- TASK GOAL
Copy out the lines of the records word for word, beginning at the line that contains "Image resolution: width=1116" and ending after the line that contains "Action: pos(1004,532)". Leave out every other line.

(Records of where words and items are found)

┄┄┄┄┄┄┄┄┄┄

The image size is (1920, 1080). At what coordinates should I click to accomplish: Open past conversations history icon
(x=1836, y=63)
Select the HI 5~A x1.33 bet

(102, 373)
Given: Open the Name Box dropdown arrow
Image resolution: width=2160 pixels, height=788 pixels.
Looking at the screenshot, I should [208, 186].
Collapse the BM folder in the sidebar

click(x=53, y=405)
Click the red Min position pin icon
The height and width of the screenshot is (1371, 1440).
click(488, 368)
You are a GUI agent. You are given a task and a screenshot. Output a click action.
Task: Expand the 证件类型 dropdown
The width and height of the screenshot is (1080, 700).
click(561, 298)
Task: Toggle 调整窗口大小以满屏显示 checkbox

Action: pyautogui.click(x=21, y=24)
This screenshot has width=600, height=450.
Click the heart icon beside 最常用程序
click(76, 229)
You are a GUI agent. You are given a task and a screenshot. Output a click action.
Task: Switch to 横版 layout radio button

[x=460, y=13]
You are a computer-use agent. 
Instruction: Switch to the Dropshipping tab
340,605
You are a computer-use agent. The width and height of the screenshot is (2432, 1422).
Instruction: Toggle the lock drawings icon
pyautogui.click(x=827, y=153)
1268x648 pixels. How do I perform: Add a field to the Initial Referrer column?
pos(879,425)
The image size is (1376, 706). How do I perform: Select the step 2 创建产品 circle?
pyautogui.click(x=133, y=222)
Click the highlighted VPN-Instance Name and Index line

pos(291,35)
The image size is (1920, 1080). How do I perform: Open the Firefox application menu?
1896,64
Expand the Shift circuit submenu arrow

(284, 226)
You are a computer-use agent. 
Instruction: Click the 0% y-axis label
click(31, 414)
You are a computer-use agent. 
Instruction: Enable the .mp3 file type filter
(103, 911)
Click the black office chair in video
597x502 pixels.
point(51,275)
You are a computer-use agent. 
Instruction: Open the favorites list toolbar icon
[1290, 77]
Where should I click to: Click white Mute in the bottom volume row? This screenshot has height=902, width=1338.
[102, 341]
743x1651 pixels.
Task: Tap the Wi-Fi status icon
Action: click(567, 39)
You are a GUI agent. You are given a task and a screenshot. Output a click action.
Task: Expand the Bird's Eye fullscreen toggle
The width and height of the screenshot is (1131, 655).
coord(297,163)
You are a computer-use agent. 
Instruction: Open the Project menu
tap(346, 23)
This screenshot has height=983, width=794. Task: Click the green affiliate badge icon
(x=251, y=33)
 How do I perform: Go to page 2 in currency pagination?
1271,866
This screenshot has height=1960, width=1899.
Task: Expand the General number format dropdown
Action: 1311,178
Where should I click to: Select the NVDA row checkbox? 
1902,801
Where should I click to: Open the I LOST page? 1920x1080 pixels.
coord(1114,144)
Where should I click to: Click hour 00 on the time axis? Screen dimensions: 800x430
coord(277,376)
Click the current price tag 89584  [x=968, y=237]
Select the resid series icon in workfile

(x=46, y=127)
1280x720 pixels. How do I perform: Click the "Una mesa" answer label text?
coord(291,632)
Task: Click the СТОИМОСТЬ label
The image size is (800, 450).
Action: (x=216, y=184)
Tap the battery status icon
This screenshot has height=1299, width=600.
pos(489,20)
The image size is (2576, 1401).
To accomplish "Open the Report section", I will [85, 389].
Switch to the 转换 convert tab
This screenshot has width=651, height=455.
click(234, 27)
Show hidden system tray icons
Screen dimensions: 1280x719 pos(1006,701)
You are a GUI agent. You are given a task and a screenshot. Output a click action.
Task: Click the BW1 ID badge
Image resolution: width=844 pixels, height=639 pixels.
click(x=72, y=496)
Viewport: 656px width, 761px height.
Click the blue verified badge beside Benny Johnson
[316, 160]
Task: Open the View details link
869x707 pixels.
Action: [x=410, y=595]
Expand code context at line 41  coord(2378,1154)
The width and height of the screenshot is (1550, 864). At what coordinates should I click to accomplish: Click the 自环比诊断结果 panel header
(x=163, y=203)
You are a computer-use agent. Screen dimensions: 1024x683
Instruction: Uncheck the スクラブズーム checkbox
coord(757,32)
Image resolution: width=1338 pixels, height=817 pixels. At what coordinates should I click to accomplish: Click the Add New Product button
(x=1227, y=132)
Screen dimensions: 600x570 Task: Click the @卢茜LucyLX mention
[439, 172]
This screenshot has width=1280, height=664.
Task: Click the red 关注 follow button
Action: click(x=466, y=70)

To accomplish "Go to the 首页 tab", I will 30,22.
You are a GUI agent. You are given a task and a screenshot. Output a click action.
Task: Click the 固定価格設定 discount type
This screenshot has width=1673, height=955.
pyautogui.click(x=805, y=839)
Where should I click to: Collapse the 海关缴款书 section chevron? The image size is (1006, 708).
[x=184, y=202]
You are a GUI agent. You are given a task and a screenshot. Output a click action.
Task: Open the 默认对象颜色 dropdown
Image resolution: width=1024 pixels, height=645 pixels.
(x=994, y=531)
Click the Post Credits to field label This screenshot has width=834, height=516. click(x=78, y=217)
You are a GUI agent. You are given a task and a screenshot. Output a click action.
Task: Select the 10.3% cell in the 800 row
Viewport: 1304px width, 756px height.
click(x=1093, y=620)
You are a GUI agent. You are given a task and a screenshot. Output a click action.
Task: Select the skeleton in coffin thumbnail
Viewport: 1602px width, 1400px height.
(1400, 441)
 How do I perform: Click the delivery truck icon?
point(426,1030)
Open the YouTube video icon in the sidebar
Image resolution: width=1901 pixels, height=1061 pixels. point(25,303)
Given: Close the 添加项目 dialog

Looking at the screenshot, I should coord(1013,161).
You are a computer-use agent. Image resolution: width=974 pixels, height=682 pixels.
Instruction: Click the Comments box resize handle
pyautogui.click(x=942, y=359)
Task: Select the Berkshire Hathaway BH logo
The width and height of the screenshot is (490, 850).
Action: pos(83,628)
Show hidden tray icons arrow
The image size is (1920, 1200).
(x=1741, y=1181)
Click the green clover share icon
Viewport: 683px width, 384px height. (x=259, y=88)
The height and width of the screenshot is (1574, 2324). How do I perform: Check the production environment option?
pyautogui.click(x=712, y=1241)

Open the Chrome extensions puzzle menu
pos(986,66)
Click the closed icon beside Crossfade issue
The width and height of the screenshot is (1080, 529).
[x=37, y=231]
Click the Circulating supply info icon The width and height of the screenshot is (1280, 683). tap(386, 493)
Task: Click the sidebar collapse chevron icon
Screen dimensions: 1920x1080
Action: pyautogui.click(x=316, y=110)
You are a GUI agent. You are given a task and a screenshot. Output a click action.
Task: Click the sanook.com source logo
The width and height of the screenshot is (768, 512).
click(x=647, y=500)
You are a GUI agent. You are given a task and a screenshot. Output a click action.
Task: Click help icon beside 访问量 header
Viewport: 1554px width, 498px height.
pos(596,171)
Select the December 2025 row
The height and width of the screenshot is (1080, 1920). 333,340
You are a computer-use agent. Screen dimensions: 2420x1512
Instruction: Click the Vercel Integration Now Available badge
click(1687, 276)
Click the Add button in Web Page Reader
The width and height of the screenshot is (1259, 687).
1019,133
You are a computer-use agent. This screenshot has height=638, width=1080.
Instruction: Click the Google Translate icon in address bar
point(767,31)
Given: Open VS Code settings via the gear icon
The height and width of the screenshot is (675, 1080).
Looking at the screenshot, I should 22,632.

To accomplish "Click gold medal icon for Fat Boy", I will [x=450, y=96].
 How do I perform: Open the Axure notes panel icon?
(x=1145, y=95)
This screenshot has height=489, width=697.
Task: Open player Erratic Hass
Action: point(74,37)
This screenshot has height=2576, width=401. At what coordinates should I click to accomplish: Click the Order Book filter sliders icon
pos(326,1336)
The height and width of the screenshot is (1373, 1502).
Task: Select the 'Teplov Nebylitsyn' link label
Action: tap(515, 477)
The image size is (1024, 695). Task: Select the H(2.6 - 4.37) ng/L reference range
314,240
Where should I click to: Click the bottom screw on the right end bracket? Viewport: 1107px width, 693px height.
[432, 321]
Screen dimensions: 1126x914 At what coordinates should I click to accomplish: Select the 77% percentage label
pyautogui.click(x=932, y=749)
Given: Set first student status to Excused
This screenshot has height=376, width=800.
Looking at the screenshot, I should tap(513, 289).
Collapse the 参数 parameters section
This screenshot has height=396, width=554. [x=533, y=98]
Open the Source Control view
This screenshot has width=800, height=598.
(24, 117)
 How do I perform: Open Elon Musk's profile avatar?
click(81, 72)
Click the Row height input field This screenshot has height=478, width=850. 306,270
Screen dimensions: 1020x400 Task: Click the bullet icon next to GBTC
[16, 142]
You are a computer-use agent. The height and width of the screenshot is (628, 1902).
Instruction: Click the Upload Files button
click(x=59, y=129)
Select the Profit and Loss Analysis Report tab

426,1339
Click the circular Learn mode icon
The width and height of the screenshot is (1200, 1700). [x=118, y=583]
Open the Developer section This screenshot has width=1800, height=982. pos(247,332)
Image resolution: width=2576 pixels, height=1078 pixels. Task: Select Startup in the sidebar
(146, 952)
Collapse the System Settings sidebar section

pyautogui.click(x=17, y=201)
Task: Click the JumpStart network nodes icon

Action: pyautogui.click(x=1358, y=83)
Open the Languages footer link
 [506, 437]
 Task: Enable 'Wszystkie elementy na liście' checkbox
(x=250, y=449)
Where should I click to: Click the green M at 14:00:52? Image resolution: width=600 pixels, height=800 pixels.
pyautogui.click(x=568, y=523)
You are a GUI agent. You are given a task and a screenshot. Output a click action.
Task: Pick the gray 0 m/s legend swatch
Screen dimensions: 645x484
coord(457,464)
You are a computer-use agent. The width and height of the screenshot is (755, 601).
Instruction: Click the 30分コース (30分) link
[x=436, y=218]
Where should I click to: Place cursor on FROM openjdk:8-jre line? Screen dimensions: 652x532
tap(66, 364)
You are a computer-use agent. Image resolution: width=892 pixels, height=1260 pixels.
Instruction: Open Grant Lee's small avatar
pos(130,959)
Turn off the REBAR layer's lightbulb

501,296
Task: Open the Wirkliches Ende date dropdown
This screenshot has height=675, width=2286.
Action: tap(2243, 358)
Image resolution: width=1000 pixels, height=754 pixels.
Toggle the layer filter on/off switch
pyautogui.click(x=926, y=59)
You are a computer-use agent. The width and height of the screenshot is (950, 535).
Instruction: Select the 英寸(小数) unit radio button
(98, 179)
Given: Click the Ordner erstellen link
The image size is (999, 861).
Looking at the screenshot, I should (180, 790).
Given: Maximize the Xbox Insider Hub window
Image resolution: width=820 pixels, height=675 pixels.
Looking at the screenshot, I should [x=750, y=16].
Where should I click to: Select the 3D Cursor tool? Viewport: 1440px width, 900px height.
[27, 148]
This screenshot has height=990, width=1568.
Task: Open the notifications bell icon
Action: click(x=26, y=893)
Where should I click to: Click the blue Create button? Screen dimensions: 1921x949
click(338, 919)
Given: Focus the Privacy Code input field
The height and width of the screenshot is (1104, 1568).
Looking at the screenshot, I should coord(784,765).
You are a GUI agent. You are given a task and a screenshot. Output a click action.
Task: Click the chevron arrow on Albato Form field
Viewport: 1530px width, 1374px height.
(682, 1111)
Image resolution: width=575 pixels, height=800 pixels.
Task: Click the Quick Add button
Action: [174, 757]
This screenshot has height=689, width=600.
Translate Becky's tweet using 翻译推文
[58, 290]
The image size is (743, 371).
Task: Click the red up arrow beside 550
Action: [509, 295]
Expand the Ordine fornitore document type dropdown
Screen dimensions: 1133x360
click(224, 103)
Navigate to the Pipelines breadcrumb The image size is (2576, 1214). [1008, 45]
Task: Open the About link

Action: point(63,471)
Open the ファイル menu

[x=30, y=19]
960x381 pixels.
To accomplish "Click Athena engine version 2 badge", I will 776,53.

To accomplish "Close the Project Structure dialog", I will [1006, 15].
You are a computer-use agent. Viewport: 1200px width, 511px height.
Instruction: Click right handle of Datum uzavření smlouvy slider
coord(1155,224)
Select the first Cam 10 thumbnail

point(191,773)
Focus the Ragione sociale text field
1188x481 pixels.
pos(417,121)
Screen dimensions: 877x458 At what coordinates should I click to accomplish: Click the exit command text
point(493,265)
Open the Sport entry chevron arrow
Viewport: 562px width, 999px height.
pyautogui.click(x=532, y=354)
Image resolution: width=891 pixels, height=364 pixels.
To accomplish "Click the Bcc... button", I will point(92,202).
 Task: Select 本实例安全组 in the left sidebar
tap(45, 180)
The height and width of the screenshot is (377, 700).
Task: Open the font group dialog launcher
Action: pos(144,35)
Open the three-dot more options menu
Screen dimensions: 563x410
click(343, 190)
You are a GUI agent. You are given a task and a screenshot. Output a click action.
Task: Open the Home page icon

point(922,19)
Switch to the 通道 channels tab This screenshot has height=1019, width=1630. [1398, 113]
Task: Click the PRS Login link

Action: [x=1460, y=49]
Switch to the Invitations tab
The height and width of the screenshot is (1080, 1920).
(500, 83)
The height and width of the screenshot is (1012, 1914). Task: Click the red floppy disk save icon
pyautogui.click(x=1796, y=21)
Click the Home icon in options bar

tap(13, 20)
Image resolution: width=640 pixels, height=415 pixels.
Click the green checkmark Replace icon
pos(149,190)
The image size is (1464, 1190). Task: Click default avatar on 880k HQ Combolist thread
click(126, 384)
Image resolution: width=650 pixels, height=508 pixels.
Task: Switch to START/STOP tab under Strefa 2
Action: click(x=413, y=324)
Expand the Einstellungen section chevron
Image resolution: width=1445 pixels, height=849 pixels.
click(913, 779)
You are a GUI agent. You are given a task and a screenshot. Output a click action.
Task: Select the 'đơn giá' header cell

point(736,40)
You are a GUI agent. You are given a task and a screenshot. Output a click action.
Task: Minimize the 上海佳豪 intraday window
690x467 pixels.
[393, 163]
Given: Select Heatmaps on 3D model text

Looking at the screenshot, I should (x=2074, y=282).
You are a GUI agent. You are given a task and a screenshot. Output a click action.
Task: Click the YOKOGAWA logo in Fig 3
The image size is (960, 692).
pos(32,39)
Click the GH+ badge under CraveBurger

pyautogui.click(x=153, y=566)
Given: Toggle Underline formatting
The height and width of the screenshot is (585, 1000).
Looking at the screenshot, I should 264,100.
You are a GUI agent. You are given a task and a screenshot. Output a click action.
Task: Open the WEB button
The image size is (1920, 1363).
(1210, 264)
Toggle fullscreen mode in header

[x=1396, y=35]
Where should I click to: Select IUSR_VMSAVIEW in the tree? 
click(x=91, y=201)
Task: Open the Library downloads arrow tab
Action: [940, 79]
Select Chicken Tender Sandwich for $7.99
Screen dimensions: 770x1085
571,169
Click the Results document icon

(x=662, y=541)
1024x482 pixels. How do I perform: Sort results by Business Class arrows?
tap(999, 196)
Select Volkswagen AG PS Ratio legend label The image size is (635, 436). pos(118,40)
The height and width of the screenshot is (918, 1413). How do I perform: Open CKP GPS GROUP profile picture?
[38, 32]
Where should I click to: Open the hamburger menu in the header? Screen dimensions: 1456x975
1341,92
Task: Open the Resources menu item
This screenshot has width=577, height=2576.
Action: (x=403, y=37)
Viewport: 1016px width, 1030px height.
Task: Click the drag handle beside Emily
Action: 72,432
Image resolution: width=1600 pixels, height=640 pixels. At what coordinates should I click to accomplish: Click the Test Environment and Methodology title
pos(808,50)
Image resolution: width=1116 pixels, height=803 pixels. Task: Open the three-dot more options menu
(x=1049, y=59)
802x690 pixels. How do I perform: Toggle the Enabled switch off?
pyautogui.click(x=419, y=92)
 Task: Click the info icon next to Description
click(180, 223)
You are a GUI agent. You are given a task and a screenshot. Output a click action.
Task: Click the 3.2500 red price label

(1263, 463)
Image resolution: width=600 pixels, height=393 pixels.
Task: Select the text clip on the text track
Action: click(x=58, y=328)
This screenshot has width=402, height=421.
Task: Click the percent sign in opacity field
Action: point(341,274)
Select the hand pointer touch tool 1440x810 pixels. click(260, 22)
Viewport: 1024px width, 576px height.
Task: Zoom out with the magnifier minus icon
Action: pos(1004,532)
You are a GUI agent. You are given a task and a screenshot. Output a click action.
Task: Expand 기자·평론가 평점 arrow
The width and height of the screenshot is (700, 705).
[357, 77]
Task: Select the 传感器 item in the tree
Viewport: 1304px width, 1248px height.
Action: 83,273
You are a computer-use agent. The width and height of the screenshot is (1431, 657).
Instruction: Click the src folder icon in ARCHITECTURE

┄┄┄┄┄┄┄┄┄┄

- RESULT OF THIS TASK
Image resolution: width=1116 pixels, height=803 pixels. Task: Open the three-dot more options menu
(x=1049, y=59)
802x690 pixels. How do I perform: Toggle the Enabled switch off?
pyautogui.click(x=419, y=92)
 Task: Click the info icon next to Description
click(180, 223)
You are a GUI agent. You are given a task and a screenshot. Output a click action.
Task: Click the 3.2500 red price label

(1263, 463)
Image resolution: width=600 pixels, height=393 pixels.
Task: Select the text clip on the text track
Action: click(x=58, y=328)
This screenshot has width=402, height=421.
Task: Click the percent sign in opacity field
Action: point(341,274)
Select the hand pointer touch tool 1440x810 pixels. click(260, 22)
Viewport: 1024px width, 576px height.
Task: Zoom out with the magnifier minus icon
Action: pos(1004,532)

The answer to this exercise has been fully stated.